Actually I have noticed that with 90k establish TCP sessions, I have around
the double
amount of entries in the routing cache. For each TCP session there is an
inbound and outbond
cache entry like this:
39.125.111.131 81.64.64.96 39.125.111.129 1500 0 0
eth0
81.64.64.96 39.125.111.131 39.125.111.131 l 0 0 0 lo
This system has accepted that many sessions before when running 2.4 and this
problem surfaced
with 2.6. Now, I can't be sure that traffic pattern are exactly the same so
Im not drawing conclusions
about 2.6
I will try to raise gc_tresh and keep you informed.
Thanks,
Francois
----- Original Message -----
From: "David S. Miller" <davem@xxxxxxxxxx>
To: "Robert Olsson" <Robert.Olsson@xxxxxxxxxxx>
Cc: <francois@xxxxxxxxxxxx>; <netdev@xxxxxxxxxxx>
Sent: Tuesday, December 02, 2003 12:26 PM
Subject: Re: 2.6.0-test11: dst_cache_overflow causing unresponsive box
> On Tue, 2 Dec 2003 11:44:31 +0100
> Robert Olsson <Robert.Olsson@xxxxxxxxxxx> wrote:
>
> > No experience with 90k TCP-flows but it seems GC is not able to free
some
> > the dst-entries for some reason. This will slowly kill your box with
> > symptoms you describe. We have ask TCP-experts for timer settings to
avoid
> > pending sessions etc. Also check slab for any other objects growing as
> > dst cache overflow is most likely secondary effect in your case. rtstat
> > looks sane expect for the high number of dst-entries. Tuning is another
> > story.
>
> Let us assume, for the sake of back of the envelope calculations, that
> all 90k TCP connections speak to unique destinations. Let us further
> assume that all of them have at least one packet in flight.
>
> This means the routing cache must be able to hold at least 90k entries.

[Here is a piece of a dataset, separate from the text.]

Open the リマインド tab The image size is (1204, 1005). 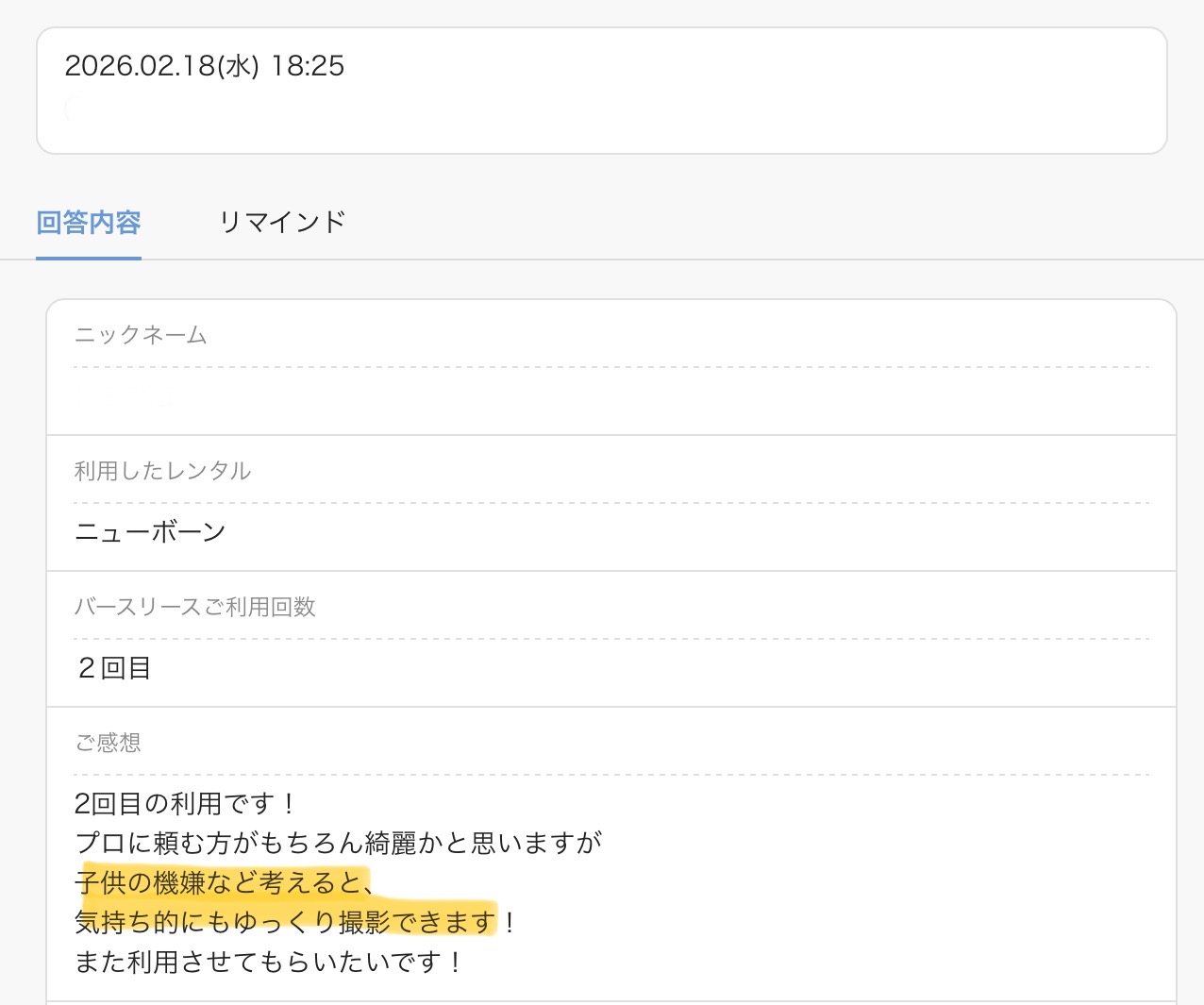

> All of these routing cache entires will be referenced by the packets
> in the TCP retransmission queues of all the sockets, and thus the
> entries are unreclaimable.
>
> You are setting net.ipv4.route.max_size to 655360 which should be more
> than enough. But you also have to make the net.ipv4.route.gc_thresh
> more reasonable as well, perhaps 90K as a test.
>
> If net.ipv4.route.gc_thresh is lower than 90K and my assertions above
> hold, then the kernel will try to garbage collect too early, all the
> routing cache entries will be in use and therefore uncollectable,
> and you'll get the message you're seeing.
>
> Try to pump up gc_thresh and see if that helps.